[QUOTED PASSAGE]:
══════════════════════════════

A keynote delivered on Day 1 of the AI in Regulation Conference by Carol Anne Hilton, founder of the Global Centre of Indigenomics, challenged a core assumption shaping regulatory responses to artificial intelligence: that neutrality is inherently safe.
Hilton argued that while regulators often do strong work on principles, frameworks, and process, many of the most consequential decisions about AI, its architecture, ownership, scale, and dependency are being made elsewhere. These decisions, she noted, are typically set by technical and commercial actors long before regulation meaningfully engages. In this context, neutrality can shift from a protective stance to a quiet concession of authority.
AI systems, the session observed, are frequently deployed at speed, driven by global competition narratives, investment pressure, and international benchmarking. Regulators are then left responding after the fact, issuing guidance, discussion papers, or consultations once systems are already embedded in public services. Claiming neutrality toward underlying infrastructure, Hilton warned, risks normalizing a loss of control while framing it as fairness.

══════════════════════════════

[DATASET CONTENT]:
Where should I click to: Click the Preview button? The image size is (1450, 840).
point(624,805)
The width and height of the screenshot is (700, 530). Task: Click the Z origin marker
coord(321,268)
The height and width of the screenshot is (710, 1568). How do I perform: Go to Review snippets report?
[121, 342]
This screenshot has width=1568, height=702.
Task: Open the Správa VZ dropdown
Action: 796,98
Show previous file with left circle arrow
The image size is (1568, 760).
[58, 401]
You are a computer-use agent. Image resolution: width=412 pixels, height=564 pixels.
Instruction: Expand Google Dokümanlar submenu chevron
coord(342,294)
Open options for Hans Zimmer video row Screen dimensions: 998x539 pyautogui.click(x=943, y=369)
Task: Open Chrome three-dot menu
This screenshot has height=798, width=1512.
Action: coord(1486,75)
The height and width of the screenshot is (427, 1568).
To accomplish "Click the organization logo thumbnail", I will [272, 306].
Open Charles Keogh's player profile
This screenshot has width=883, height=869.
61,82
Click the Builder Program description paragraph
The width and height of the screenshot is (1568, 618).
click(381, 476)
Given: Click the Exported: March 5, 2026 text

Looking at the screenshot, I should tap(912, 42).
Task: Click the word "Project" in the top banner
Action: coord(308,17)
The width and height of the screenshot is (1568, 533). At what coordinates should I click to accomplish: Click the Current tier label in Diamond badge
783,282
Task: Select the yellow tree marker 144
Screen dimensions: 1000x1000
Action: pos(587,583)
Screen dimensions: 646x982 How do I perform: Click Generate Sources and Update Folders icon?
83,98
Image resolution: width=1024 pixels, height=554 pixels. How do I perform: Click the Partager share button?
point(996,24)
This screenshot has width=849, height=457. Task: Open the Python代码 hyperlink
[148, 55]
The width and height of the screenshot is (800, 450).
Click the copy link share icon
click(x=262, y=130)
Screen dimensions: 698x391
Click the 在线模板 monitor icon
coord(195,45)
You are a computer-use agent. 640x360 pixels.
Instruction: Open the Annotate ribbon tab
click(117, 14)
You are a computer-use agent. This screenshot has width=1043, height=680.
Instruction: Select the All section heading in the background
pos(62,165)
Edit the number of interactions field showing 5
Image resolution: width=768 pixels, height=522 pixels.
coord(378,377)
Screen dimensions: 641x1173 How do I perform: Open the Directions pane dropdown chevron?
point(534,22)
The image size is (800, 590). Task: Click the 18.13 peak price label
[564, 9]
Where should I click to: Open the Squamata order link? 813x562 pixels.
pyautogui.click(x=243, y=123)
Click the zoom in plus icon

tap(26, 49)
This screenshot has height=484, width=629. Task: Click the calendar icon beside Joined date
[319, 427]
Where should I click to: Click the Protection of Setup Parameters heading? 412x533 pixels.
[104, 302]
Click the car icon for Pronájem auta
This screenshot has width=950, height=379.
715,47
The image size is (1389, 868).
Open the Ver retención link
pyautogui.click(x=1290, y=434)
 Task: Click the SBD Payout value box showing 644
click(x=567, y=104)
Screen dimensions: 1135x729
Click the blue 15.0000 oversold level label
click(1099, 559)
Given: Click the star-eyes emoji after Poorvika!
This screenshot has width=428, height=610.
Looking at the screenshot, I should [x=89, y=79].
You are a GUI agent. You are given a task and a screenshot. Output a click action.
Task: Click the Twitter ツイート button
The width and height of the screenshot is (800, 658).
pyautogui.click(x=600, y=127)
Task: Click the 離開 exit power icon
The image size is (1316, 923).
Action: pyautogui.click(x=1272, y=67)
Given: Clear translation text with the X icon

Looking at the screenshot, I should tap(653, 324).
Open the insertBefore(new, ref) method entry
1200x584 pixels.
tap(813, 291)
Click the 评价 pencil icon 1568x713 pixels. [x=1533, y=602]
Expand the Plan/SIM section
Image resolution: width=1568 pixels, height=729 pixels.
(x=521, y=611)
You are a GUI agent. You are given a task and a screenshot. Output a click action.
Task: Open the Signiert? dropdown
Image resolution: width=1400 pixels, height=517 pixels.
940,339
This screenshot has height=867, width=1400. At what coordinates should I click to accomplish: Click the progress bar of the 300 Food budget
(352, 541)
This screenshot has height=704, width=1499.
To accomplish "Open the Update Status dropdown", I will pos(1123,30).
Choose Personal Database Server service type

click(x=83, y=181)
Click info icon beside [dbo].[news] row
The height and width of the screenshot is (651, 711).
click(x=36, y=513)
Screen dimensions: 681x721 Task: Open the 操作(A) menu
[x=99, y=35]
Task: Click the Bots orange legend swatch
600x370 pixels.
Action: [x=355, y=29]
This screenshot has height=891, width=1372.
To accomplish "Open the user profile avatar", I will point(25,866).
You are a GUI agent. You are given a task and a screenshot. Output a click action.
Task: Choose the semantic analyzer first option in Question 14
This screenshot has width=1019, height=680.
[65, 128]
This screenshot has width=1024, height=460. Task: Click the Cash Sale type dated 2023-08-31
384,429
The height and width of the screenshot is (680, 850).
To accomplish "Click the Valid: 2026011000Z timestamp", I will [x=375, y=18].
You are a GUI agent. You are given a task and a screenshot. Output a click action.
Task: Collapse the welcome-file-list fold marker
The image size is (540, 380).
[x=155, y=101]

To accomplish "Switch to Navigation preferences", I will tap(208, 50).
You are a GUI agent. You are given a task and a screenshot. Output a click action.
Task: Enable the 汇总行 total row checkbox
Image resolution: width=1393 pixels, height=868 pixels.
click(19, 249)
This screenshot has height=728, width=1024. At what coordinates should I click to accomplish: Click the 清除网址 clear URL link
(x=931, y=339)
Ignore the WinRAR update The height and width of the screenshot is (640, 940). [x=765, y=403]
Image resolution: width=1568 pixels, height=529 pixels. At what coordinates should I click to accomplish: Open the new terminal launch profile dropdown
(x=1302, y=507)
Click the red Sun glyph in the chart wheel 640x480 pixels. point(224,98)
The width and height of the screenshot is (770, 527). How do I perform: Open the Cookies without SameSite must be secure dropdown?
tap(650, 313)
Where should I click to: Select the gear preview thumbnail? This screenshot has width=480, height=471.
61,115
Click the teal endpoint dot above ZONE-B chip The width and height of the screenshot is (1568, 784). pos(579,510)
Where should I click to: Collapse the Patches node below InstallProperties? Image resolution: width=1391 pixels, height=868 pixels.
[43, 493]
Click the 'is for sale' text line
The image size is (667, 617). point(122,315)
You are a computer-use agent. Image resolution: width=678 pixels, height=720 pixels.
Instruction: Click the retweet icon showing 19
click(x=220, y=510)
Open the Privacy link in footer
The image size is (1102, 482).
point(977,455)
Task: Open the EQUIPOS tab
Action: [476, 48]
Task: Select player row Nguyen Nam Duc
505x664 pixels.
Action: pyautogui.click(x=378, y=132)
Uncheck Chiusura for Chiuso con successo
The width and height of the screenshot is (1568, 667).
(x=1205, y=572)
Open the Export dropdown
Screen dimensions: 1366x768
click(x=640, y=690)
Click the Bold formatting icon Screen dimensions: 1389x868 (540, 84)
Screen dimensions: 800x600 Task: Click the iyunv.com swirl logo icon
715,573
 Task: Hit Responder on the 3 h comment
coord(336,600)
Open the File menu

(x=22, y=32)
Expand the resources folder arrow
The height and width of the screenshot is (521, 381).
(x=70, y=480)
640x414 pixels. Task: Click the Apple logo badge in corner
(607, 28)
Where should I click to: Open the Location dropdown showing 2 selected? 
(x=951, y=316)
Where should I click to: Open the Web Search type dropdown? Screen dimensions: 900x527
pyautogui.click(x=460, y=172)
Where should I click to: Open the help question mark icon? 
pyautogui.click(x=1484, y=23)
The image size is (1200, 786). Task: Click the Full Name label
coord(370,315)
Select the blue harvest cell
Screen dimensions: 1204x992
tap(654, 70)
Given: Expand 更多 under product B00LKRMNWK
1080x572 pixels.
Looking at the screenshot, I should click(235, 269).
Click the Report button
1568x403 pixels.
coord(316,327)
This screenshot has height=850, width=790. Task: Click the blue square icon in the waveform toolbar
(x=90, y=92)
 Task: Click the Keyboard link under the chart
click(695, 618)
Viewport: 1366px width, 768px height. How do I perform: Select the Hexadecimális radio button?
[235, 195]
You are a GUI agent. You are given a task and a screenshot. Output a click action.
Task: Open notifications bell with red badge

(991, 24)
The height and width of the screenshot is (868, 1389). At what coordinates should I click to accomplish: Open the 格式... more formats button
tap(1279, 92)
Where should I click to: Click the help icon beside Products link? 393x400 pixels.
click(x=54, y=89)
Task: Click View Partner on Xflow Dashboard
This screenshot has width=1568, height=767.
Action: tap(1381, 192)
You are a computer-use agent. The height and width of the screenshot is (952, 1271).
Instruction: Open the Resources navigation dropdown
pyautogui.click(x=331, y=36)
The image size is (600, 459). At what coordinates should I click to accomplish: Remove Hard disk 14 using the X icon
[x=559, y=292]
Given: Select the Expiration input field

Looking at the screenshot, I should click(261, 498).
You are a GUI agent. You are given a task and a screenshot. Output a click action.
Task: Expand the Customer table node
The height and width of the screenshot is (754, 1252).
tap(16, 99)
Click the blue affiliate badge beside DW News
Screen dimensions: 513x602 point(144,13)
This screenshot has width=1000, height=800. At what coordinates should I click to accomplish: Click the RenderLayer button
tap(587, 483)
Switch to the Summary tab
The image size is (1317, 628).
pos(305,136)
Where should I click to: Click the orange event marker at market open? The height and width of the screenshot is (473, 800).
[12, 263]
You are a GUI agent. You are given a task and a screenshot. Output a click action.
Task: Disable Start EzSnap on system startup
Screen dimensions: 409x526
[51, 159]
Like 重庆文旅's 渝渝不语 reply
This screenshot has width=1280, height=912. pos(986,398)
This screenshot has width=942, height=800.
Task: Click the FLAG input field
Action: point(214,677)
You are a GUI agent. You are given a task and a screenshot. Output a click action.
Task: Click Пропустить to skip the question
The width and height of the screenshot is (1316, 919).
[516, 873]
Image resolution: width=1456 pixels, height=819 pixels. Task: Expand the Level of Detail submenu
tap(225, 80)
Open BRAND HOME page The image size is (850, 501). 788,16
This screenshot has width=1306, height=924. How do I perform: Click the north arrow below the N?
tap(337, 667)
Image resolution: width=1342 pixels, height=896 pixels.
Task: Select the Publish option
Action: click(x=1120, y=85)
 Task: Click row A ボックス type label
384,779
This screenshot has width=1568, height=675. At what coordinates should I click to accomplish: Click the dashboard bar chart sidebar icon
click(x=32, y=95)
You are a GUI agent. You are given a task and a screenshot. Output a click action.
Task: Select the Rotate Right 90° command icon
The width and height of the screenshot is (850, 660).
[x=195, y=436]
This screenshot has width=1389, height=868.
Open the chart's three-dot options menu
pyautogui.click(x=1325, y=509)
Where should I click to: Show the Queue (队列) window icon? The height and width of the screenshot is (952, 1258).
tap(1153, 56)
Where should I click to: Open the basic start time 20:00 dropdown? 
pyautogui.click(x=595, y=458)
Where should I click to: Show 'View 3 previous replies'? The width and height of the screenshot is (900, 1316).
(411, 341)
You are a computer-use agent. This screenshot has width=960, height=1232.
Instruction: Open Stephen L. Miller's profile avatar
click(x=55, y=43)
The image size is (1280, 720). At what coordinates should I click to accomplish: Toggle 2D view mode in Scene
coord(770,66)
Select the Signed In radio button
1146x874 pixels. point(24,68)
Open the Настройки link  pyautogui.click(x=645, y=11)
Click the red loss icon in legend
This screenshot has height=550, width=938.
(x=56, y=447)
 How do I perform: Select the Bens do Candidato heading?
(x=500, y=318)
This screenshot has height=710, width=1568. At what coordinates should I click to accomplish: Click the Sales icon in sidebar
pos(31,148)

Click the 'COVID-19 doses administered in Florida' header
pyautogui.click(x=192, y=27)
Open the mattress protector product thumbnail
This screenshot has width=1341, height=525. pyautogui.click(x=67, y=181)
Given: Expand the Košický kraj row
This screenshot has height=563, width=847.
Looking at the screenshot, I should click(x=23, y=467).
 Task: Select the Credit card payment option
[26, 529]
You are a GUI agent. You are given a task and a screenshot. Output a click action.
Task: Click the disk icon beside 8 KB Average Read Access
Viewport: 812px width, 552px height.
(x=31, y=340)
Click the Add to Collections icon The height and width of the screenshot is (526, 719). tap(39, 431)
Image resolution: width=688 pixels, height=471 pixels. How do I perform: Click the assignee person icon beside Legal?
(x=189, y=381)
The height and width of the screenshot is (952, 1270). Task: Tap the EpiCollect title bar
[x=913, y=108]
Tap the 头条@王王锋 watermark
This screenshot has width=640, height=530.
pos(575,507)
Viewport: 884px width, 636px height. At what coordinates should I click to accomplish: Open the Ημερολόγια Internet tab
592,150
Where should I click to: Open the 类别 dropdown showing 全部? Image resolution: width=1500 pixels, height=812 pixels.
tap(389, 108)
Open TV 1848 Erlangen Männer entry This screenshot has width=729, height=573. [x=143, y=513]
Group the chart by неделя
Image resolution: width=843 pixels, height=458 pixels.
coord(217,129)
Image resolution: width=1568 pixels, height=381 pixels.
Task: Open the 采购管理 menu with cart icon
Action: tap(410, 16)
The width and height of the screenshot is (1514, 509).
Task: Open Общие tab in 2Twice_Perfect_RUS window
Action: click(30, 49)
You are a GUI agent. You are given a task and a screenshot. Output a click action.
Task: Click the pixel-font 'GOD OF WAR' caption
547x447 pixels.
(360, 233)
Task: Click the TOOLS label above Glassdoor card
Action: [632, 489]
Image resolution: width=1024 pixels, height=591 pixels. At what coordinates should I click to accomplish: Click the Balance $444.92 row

══════════════════════════════

Copy out, word for word, the part of the keynote summary starting with "A keynote delivered" and going on through "concession of authority.".

[ANSWER SECTION]:
A keynote delivered on Day 1 of the AI in Regulation Conference by Carol Anne Hilton, founder of the Global Centre of Indigenomics, challenged a core assumption shaping regulatory responses to artificial intelligence: that neutrality is inherently safe.
Hilton argued that while regulators often do strong work on principles, frameworks, and process, many of the most consequential decisions about AI, its architecture, ownership, scale, and dependency are being made elsewhere. These decisions, she noted, are typically set by technical and commercial actors long before regulation meaningfully engages. In this context, neutrality can shift from a protective stance to a quiet concession of authority.